July is Smart Irrigation Month, and we’d like to help your home’s landscape make the grade while also conserving water.
Below are some irrigation tips from several articles to help your landscape look its best during your next backyard barbecue.
A recent article in Homes and Gardens recommends homeowners learn how much water your landscape and soil need.
“The goal is to provide the lawn with between 1-1.5 inches of water per week for cool season grass and 0.5-1 inch for warm season grass, which includes rainfall,’ says Stacie Smith, owner of landscape specialists Smithson Exteriors. “The simplest way to gauge how much water your sprinkler system delivers is by placing a washed-out dog or cat food can on the lawn when watering. Measure the level of water in the can every 15 minutes. When you get to the desired inch level for your type of grass, record the amount of time that you watered.”

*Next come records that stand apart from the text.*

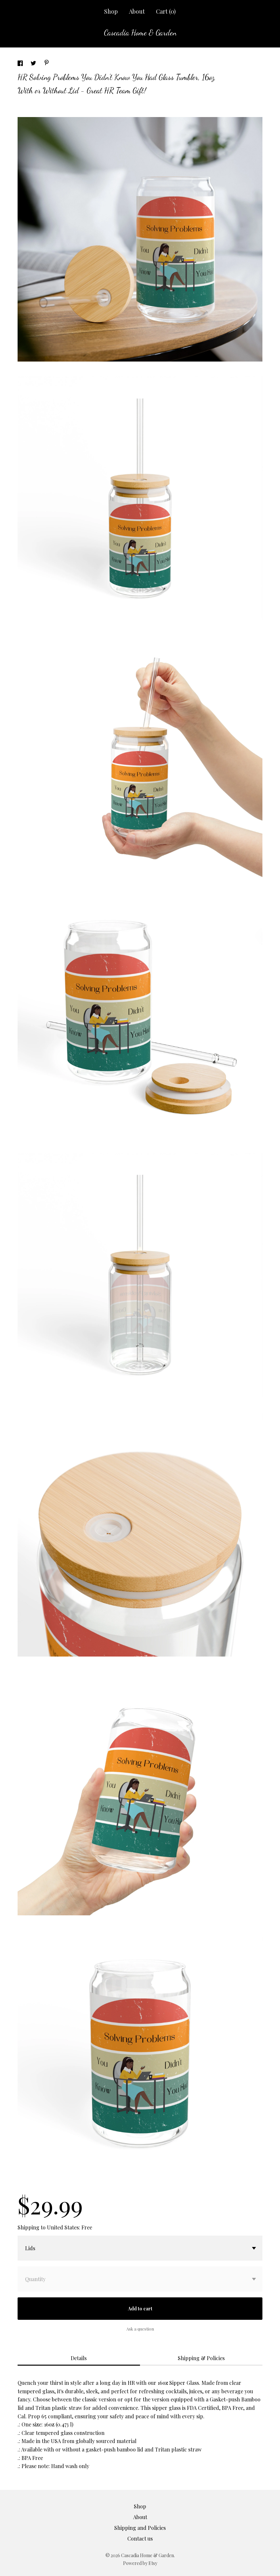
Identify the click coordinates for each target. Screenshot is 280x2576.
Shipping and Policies (140, 2527)
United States (63, 2227)
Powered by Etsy (140, 2563)
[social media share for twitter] (34, 63)
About (137, 11)
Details (79, 2358)
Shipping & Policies (201, 2358)
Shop (111, 11)
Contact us (140, 2538)
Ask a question (140, 2329)
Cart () (166, 11)
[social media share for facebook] (21, 63)
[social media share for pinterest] (46, 63)
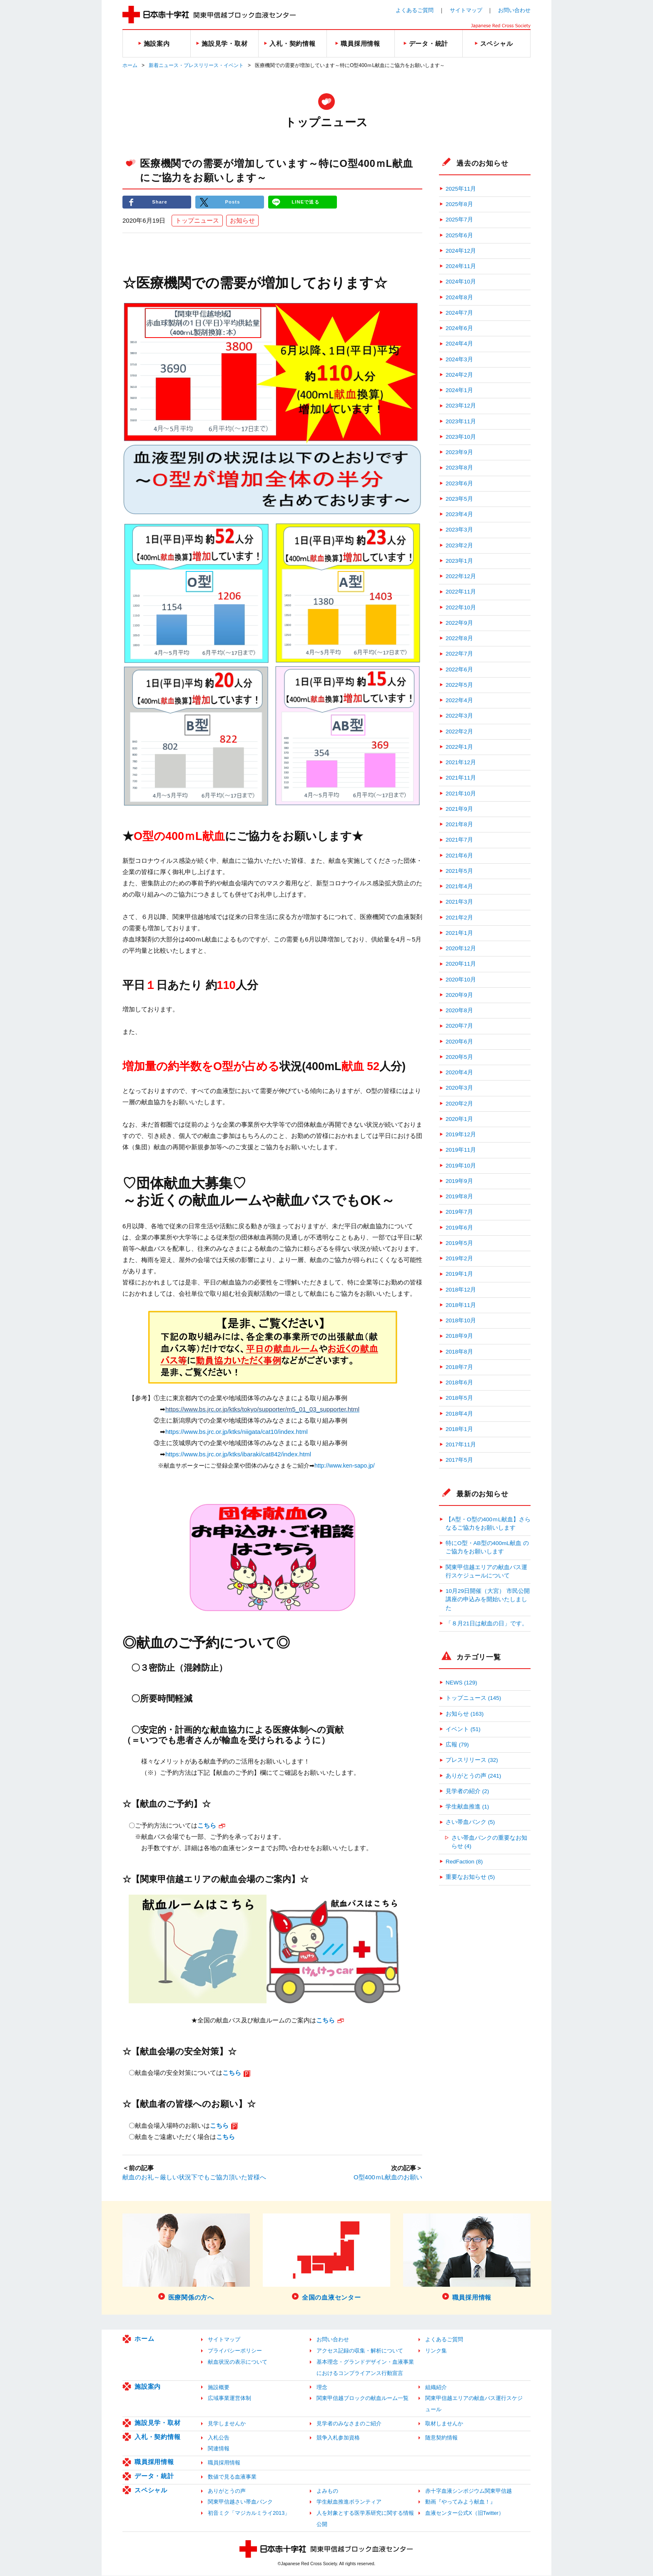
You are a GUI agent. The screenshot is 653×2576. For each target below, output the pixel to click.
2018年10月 (461, 1320)
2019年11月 (461, 1150)
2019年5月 (459, 1243)
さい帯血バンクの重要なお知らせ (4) (489, 1842)
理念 (322, 2388)
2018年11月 (461, 1305)
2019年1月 (459, 1274)
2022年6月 (459, 669)
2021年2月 (459, 917)
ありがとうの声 (227, 2491)
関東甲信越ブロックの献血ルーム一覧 (363, 2399)
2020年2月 (459, 1103)
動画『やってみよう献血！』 (460, 2502)
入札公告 (218, 2438)
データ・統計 (154, 2476)
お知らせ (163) (465, 1714)
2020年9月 (459, 995)
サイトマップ (466, 10)
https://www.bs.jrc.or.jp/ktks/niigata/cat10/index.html (236, 1432)
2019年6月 (459, 1228)
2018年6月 (459, 1382)
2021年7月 (459, 840)
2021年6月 (459, 855)
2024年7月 (459, 313)
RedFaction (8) (464, 1861)
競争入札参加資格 (338, 2438)
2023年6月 (459, 483)
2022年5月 (459, 685)
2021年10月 (461, 793)
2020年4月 (459, 1072)
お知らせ (242, 220)
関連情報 (218, 2449)
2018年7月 (459, 1367)
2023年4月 (459, 514)
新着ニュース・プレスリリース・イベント (196, 65)
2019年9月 (459, 1181)
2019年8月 (459, 1196)
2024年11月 (461, 266)
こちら (225, 2137)
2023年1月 (459, 561)
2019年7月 (459, 1212)
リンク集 (436, 2351)
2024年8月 (459, 297)
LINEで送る (306, 202)
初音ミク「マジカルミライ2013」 (249, 2514)
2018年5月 (459, 1398)
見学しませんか (227, 2424)
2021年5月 (459, 871)
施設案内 (148, 2386)
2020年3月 (459, 1088)
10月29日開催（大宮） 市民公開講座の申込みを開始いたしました (488, 1599)
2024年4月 (459, 343)
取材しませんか (444, 2424)
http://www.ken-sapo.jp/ (344, 1466)
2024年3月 (459, 359)
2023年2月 (459, 545)
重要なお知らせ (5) (470, 1877)
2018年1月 (459, 1429)
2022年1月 (459, 747)
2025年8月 (459, 204)
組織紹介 (436, 2388)
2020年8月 (459, 1010)
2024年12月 (461, 251)
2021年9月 (459, 809)
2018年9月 (459, 1336)
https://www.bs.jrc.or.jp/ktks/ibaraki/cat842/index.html (238, 1454)
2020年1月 (459, 1119)
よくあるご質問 (415, 10)
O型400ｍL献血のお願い (388, 2177)
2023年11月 (461, 421)
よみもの (327, 2491)
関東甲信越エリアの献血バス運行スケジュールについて (486, 1571)
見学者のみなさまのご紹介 (349, 2424)
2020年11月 (461, 964)
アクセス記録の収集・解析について (360, 2351)
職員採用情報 (154, 2462)
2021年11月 (461, 778)
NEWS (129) (461, 1682)
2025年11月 (461, 189)
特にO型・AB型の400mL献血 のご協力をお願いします (487, 1547)
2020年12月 (461, 948)
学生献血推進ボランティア (349, 2502)
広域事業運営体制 (229, 2399)
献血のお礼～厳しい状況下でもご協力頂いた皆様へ (194, 2177)
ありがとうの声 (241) (473, 1776)
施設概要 (218, 2388)
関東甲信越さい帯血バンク (240, 2502)
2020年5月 (459, 1057)
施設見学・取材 (157, 2423)
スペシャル (151, 2490)
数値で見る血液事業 (232, 2477)
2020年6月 (459, 1041)
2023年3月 (459, 530)
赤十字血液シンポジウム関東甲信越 (468, 2491)
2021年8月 (459, 824)
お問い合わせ (514, 10)
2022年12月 (461, 576)
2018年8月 (459, 1352)
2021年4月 (459, 886)
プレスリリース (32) (472, 1760)
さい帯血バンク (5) (470, 1822)
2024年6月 (459, 328)
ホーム (129, 65)
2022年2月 (459, 731)
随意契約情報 (441, 2438)
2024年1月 (459, 390)
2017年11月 (461, 1444)
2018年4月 (459, 1414)
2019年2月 (459, 1258)
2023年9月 (459, 452)
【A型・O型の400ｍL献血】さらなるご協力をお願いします (488, 1523)
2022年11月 (461, 592)
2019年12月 (461, 1134)
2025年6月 (459, 235)
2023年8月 (459, 468)
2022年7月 (459, 654)
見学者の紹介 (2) (467, 1791)
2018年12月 (461, 1290)
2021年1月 (459, 933)
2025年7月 (459, 219)
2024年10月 (461, 281)
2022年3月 (459, 716)
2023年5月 (459, 499)
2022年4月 (459, 700)
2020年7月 (459, 1026)
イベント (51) (463, 1729)
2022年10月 (461, 607)
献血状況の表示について (237, 2363)
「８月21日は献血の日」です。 (487, 1623)
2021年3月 (459, 902)
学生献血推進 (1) (467, 1806)
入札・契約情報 (157, 2437)
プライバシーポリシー (235, 2351)
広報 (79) (457, 1744)
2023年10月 (461, 437)
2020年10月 (461, 979)
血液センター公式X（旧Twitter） (464, 2514)
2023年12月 (461, 405)
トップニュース (197, 220)
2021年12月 (461, 762)
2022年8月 (459, 638)
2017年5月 (459, 1460)
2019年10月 (461, 1166)
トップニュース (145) (473, 1698)
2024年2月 (459, 375)
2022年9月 (459, 623)
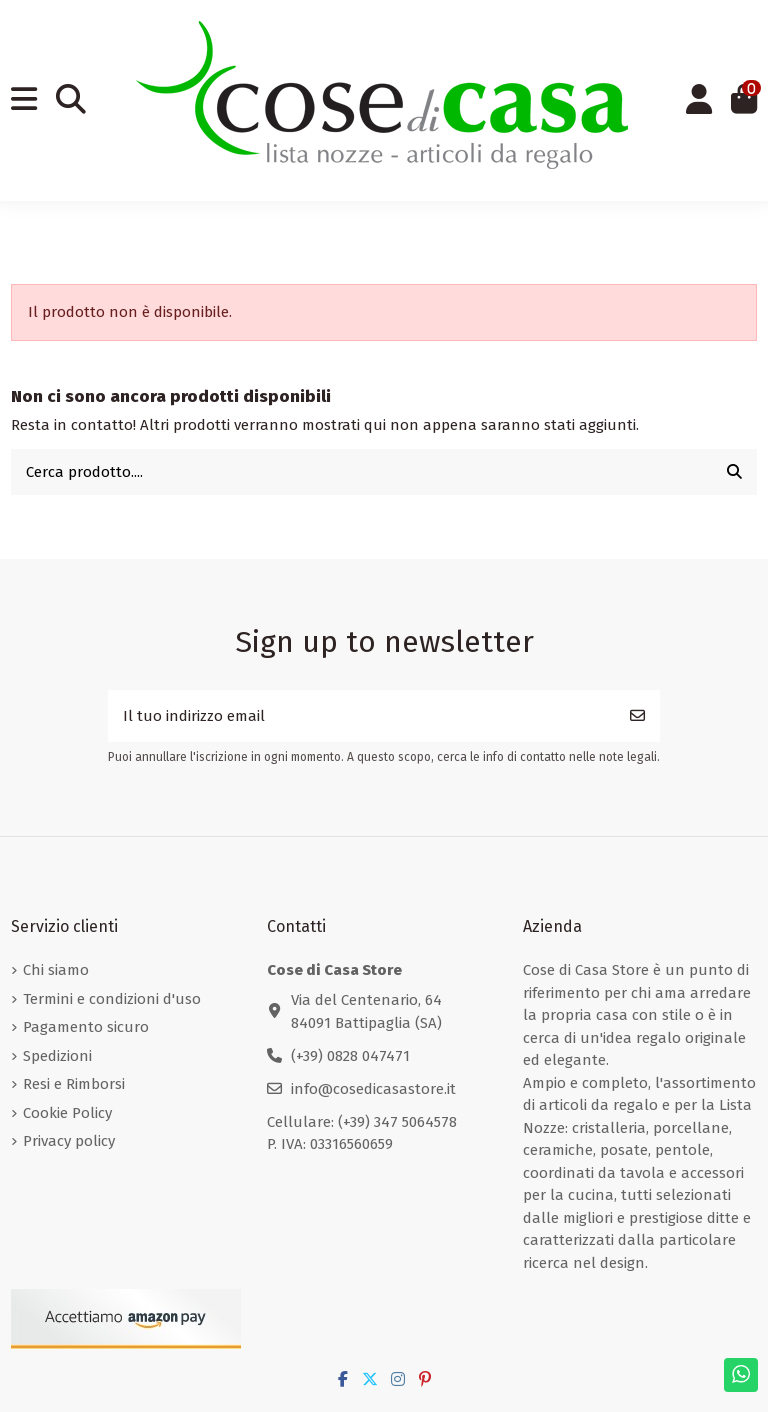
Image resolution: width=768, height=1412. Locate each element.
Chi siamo (56, 970)
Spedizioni (57, 1056)
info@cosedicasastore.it (373, 1089)
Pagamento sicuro (86, 1027)
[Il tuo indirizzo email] (362, 716)
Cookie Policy (67, 1113)
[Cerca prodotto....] (734, 472)
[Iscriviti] (637, 716)
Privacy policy (69, 1141)
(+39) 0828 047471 (350, 1056)
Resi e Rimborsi (74, 1084)
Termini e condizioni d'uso (112, 999)
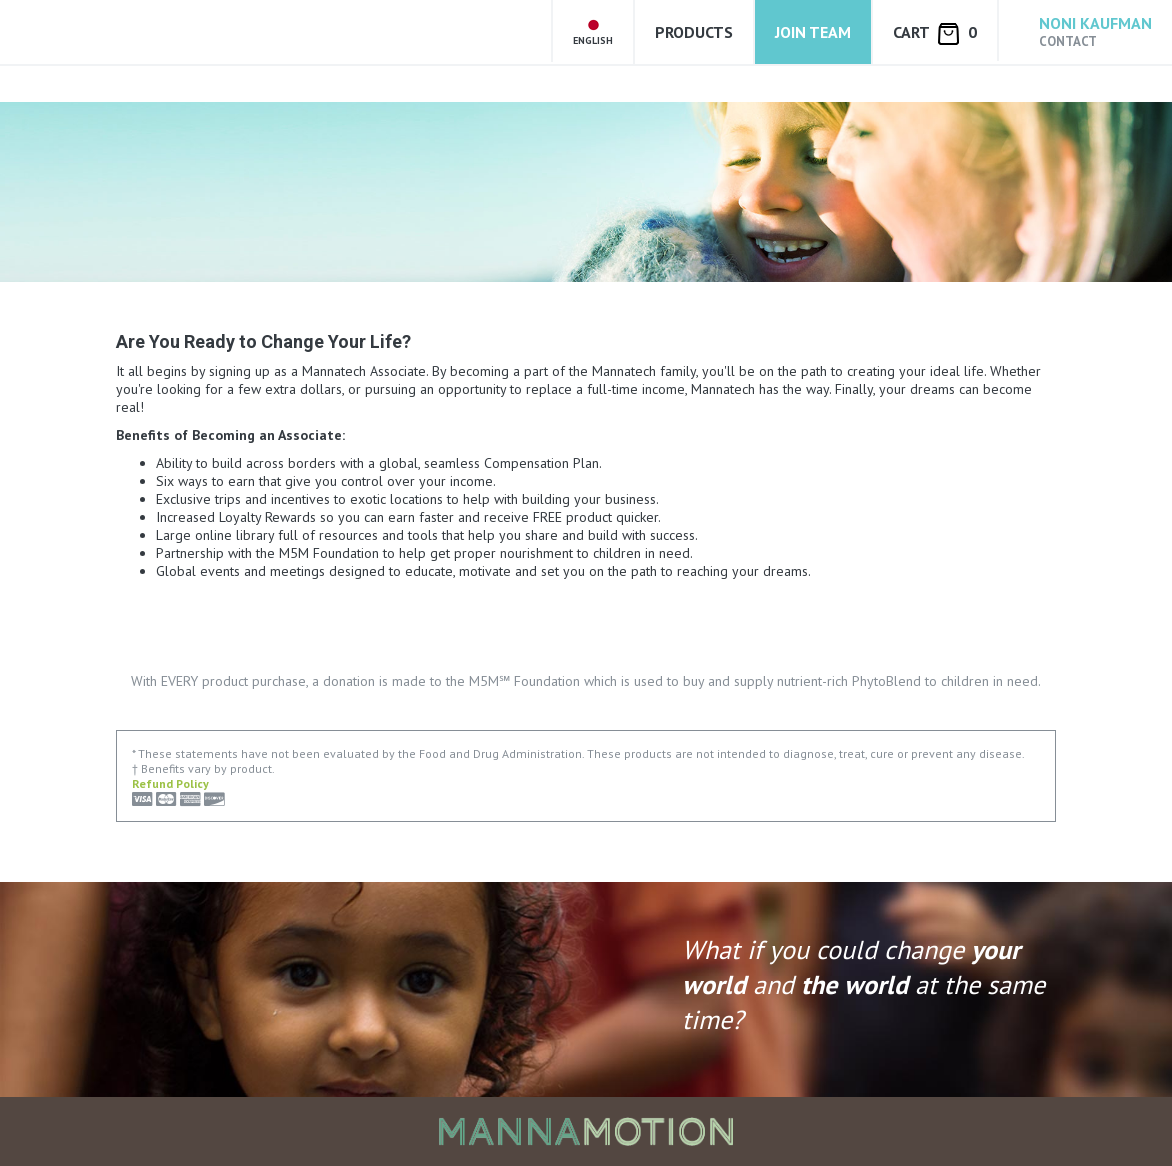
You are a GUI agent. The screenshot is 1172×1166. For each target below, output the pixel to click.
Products (694, 32)
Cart (935, 33)
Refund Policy (170, 783)
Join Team (813, 32)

The Associated Press recommends watering during the morning, which allows the water to seep into your landscape’s root systems before the sun gets too hot and causes the water to evaporate.
The AP also suggests:
- Capture and reuse water: Water used for cooking that has not been salted can been reused for irrigation.
- Rain barrels: If legal in your community, you can redirect one of your home’s downspouts to fill a barrel and use that water for irrigation.
- Use native plants: Native plants are more likely to survive your environment with minimal irrigation once established.
- Use mulch or compost: Mulch or compost increases a garden bed’s capacity for holding water.
- Watch the weather: Use a timer with a rain sensor or manually override your watering schedule during rainy periods in your community.
Lastly, the U.S. Environmental Protection Agency has these tips to reduce your outdoor water usage:
- Install a drip-irrigation water system for valuable plants.
- Keep your grass at least three inches high to shade the roots, making it more drought tolerant; maintain your mower’s sharpness for the healthiest grass.
- If you use porous pavement (gravel is a good example) instead of asphalt for driveways and walkways, the rain can be absorbed to recharge groundwater supplies instead of running off and contributing to erosion.
- Use a broom instead of a hose to clean off your driveway or sidewalk.